Description of the task:
Print every one of the rows below verbatim, leaving out the picture.
^^^^^^^^
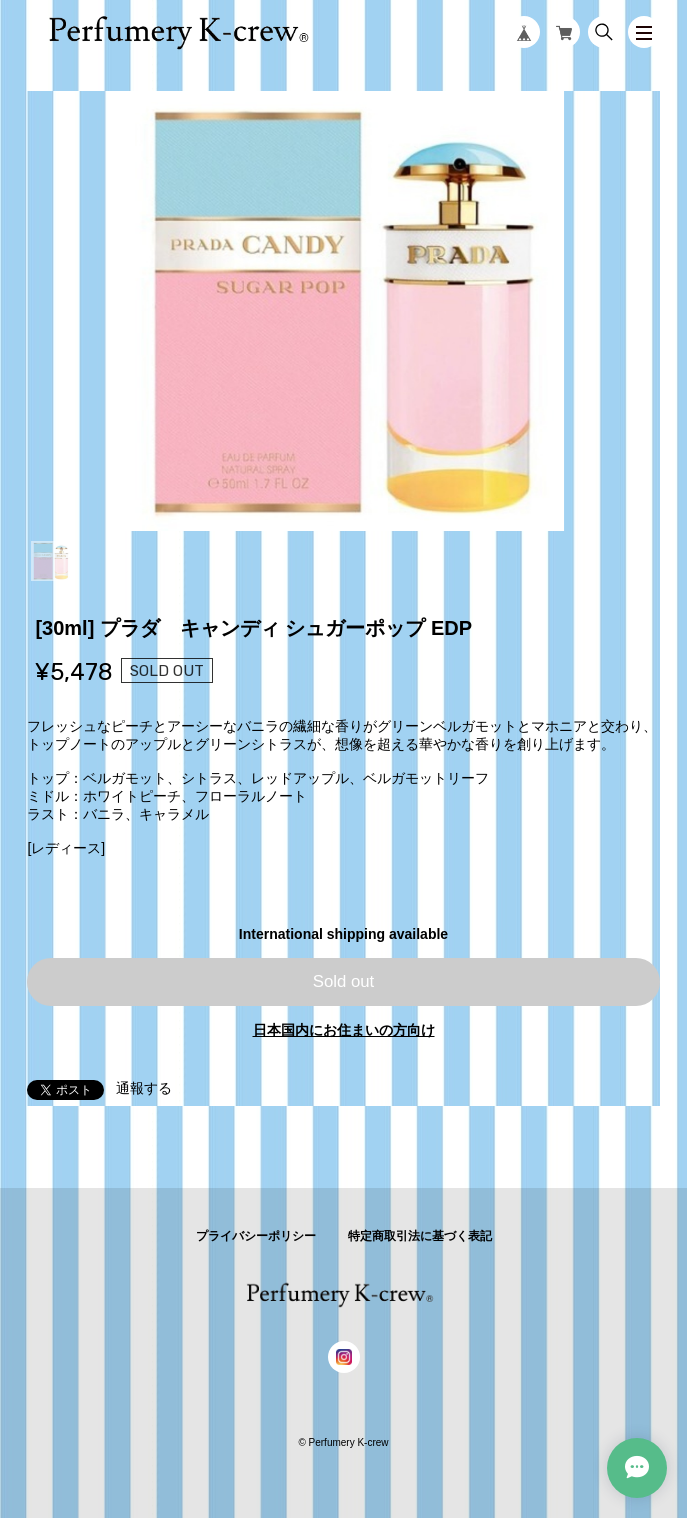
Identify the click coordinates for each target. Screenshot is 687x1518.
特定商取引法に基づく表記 (420, 1236)
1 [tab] (51, 561)
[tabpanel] (343, 311)
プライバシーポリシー (256, 1236)
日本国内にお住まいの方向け (344, 1030)
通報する (144, 1088)
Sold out (344, 981)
^^^^^^^^
Task output:
Identify the click coordinates for each target. Screenshot is 687x1518.
特定商取引法に基づく表記 (420, 1236)
1 [tab] (51, 561)
[tabpanel] (343, 311)
プライバシーポリシー (256, 1236)
日本国内にお住まいの方向け (344, 1030)
通報する (144, 1088)
Sold out (344, 981)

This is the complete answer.